Puede que esta tensión explique cierta
incomodidad en la relación de la reservada y sobria
presidenta socialista sureña con el desenfadado y
fabulador presidente venezolano. Quiso respaldarlo
cuando postulara el nombre de Venezuela para ocupar una
vacante en el Consejo de Seguridad de la ONU, pero debió
rendirse a la Realpolitik. Sus aliados de la DC se lo
impidieron de plano. Luego rechazó cortés pero
tajantemente la ayuda en petróleo gratuito para el
sistema de tránsito de Santiago ofrecida por Chávez,
dándole de paso una discreta pero inolvidable lección al
alcalde de Londres, que sin necesitarlo estiró la mano.

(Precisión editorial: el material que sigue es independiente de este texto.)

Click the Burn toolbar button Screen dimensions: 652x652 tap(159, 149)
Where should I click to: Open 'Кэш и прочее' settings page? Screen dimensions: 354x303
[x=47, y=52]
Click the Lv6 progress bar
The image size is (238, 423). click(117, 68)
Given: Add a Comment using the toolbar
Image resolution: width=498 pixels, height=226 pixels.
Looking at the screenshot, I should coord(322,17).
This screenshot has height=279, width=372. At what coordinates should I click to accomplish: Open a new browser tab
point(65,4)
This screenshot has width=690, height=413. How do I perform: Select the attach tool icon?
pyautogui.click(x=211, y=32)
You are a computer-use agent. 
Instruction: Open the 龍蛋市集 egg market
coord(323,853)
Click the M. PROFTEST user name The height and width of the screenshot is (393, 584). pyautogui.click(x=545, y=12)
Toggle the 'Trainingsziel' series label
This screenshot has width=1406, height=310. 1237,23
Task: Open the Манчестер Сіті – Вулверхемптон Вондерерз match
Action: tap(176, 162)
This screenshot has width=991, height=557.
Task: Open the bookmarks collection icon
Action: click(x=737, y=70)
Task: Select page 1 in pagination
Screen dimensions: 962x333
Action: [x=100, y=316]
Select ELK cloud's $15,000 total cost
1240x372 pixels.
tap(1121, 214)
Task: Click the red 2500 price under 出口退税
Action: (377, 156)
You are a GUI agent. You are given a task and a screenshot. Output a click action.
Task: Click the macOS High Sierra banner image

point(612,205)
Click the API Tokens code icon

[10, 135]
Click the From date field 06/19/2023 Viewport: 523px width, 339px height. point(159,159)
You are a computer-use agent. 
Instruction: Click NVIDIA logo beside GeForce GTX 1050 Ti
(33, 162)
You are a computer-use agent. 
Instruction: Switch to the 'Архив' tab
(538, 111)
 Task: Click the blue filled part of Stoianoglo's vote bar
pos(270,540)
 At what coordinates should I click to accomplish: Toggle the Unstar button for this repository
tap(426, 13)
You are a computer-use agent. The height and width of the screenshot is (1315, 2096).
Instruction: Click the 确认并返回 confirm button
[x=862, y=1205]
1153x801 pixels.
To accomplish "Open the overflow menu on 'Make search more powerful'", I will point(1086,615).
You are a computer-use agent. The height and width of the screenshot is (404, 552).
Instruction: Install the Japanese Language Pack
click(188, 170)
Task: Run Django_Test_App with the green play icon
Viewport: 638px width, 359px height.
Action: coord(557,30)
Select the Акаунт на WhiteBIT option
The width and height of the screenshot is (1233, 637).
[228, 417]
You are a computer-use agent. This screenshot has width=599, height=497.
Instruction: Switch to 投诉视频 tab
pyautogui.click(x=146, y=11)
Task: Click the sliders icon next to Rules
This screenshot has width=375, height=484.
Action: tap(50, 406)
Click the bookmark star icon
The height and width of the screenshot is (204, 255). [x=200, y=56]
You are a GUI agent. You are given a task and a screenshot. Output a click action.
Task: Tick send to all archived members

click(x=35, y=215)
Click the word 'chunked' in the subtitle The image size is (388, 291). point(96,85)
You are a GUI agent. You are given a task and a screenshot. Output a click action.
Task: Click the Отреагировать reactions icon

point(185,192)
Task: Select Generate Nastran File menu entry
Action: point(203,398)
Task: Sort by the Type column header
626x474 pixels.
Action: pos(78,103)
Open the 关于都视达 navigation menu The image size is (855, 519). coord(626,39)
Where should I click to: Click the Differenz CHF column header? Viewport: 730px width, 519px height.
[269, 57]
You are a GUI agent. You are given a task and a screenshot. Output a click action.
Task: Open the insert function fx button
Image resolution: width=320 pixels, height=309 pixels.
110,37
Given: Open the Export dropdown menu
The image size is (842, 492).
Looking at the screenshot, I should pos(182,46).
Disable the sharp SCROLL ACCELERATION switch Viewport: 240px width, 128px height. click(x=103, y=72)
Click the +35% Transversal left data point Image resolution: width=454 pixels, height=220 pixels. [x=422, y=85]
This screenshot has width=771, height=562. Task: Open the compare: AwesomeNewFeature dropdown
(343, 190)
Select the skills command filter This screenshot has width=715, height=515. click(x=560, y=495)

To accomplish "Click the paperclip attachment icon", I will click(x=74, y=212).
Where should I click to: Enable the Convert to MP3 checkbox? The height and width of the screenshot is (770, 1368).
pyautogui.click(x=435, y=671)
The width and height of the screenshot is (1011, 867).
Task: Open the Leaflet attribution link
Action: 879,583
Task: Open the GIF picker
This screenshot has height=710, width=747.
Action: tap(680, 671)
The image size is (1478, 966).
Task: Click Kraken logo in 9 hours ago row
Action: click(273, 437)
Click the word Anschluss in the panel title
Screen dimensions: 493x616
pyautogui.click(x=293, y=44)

Pagó muy pronto el innoble gesto con la derrota
electoral de su partido. Michelle Bachelet marcó
distancias y fue tan lejos como le fuera
diplomáticamente posible cuando Hugo Chávez pisoteara
las normas de buen comportamiento hacia su anfitriona
durante su polémica y abusiva presencia en la Cumbre de
Santiago de Chile. La vez en que Chávez cosechara el
mayor reparo dado por monarca alguno en la historia de
las relaciones iberoamericanas.
El caso de las computadoras vuelve a poner
en juego la estabilidad de las relaciones diplomática
entre Michelle Bachelet y Hugo Chávez. La firme e
inequívoca protesta chilena contra las descalificaciones
de este último a las más altas instancias de INTERPOL,
ocupadas entre otros por un policía chileno, vuelve a
plantear el espinudo problema que enfrentan no sólo el
gobierno y la diplomacia chilenas, sino todas las
cancillerías de la región: ¿qué hacer con un presidente
de una nación que de hallarse en Europa o en Asia ya
hubiera sido declarado forajido y rebajado al rango de
un paria de la comunidad de naciones? No lo digo yo: lo
dijo el editorial del Washington Post el 18 de mayo
pasado.
Pues Hugo Chávez dejó de ser un problema
para los venezolanos. Y también para los chilenos. Ya es
un grave, un ineludible problema regional. Le guste o no
le guste al Sr. Insulza: más temprano que tarde la Carta
Democrática de la OEA deberá ser enviada en un sobre
azul al teniente coronel de nuestros tormentos. Mientras
antes, menos serán los daños causados.